Das Kairohaus - Samia Serageldin

  • Das Kairohaus - Samia Serageldin


    Zum Inhalt


    Ihr Geburtsname weist sie schon auf den ersten Blick als Angehörige einer der bekanntesten Familien Ägyptens aus, wie der Beamte an der Passkontrolle des Kairoer Flughafens wohlwollend feststellt. Heimisch und fremd zugleich fühlt sich Gigi - mit vollem Namen Gihan-Seif-el-islam, als sie nach langer Zeit im Exil ihre Familie wieder besucht. Vor Jahren musste sie ihre Heimat verlassen und hat für ihre überstürzte Flucht einen hohen Preis bezahlt: Ttarek, ihr einziger Sohn, blieb zurück. Gigi wuchs in einem geschichtsträchtigen Haus in Kairo auf, dem Heim einer großen, reichen, weit verzweigten Familie. Während die Männer ihren Geschäften nachgingen, regierten die Frauen das gesellschaftliche Leben der Stadt: Sie besichten einander, besprachen die neuesten Klatschgeschichten, arrangierten Ehen und andere Familienereignisse. Aber immer stand das Haus Besuchern - Freunden wie Feinden- offen: Die traditionelle ägyptische Gastfreundschaft paarte sich mit einem modernen kosmopolitischen Stil. Doch die Ära der großen Paschas fand in den sechziger Jahren ein Ende. Für viele Ägypter begann eine Zeit der Umbrüche und großen Erwartungen. Auch Gigi, gefangen in einer traditionell arrangierten Ehe und bedroht durch die politische Lage, sucht ihr privates Glück - und flieht ins Exil. Nur unter Schwierigkeiten findet sie in der Fremde ein neues Leben mit neuen Freiheiten - und verliert doch nie die Sehnsucht nach ihrer ägyptischen Heimat.... (Umschlagstext)


    Meine Meinung:


    Das autobiographische Buch hat mich sehr berührt. Es zeigt meiner Meinung nach den großen Zwiespalt Ägyptens (wahrscheinlich auch anderer islamistisch geprägter Länder) zwischen den alten Konventionen einer vergehenden Epoche (Gigis Onkel ist z.B. der letzte Pascha) und modernen westlichen Lebensstils. Am Beispiel von Gigi wird deutlich, dass nach aussen hin nach dem "Modernen" gestrebt wird. Man gibt sich fortschrittlich, Frauen sollen ein Mitspracherecht sowie Bildung haben, solange es nur nicht die eigene Ehefrau ist. Tief verwurzelt sind die alten Sitten und Gebräuche. Gigi heiratet ihren "arrangierten" Ehemann, weil es eben von ihr so erwartet wird und muss bald feststellen, dass sie sich ein ganzes Leben an seiner Seite nicht vorstellen kann.
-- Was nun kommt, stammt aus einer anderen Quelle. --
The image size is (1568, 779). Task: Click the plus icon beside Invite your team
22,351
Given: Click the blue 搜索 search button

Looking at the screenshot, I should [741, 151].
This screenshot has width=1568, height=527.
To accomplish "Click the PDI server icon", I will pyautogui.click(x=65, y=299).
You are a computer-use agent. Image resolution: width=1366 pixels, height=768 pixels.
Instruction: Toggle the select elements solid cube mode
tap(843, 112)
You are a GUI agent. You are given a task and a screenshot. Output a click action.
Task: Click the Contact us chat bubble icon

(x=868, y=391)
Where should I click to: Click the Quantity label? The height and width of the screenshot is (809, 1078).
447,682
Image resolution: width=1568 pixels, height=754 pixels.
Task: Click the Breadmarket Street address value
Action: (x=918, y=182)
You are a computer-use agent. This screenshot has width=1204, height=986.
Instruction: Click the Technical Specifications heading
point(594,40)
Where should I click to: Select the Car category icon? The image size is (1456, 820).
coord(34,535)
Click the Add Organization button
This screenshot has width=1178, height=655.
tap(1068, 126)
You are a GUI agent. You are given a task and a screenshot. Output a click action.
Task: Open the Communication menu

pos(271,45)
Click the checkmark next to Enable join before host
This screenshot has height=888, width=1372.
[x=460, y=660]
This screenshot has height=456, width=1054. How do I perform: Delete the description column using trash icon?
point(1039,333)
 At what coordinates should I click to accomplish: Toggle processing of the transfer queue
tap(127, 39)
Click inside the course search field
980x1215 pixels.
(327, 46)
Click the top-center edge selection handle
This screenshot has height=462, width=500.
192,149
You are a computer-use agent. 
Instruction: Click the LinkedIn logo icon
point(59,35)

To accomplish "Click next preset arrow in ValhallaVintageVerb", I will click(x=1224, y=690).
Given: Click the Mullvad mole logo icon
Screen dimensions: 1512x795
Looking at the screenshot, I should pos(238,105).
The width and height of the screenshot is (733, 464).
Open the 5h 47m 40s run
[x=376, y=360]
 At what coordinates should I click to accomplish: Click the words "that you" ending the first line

Mit zu viel westlichem Gedankengut und Hang zur Romantik ist sie aufgewachsen. Als sie die Scheidung verlangt, brechen die "alten" Ansichten sogar bei ihren eigenen Eltern (welche sich betont "westlich" geben und Gigi auch so erzogen haben) wieder durch und sie kann sich keine Hilfe erhoffen. Ein gewisses Verständnis, ja, aber keine konkrete Hilfe, da man den Ruf der Familie wahren muss. Als sich ihr Ehemann weigert, in die Scheidung einzuwilligen wird sie zur "Entrechteten", gefangen in einem goldenen, rechtlosen Käfig. Ihr einziger Weg scheint die Flucht nach Frankreich, dabei muss sie aber ihren Sohn bei ihrem Ehemann zurücklassen. Als ihr Mann Jahre später wieder heiraten will, willigt er in die Scheidung ein und Gigi heiratet ebenfalls erneut, wird aber auch in dieser Ehe nicht so recht glücklich. Als viele Jahre später das Kairohaus verkauft werden soll, kehrt Gigi endlich nach Ägypten zurück. Ihr Sohn, mittlerweile 16 Jahre alt, ist ihr total entfremdet und denkt nicht sehr westlich. Gigi nutzt aber die Zeit um sich ihrer Vergangenheit zu stellen und mit ihr abzuschließen. Ob es ihr gelingt - lasst Euch überraschen.


    Das Buch ist meines Erachtens ohne die bei solchen Büchern gerne vorhandene unnötige Sentimentalität geschrieben. Es beschreibt eine große Zerissenheit. Weiterhin werden mehrere Jahre politischer ägyptischer Geschichte und Extreme beschrieben.


    Dieses Buch bekommt von mir 10 von 10 Punkten. Wer sich etwas für orientalische Lebensweisen interessiert, sollte es sich nicht entgehen lassen.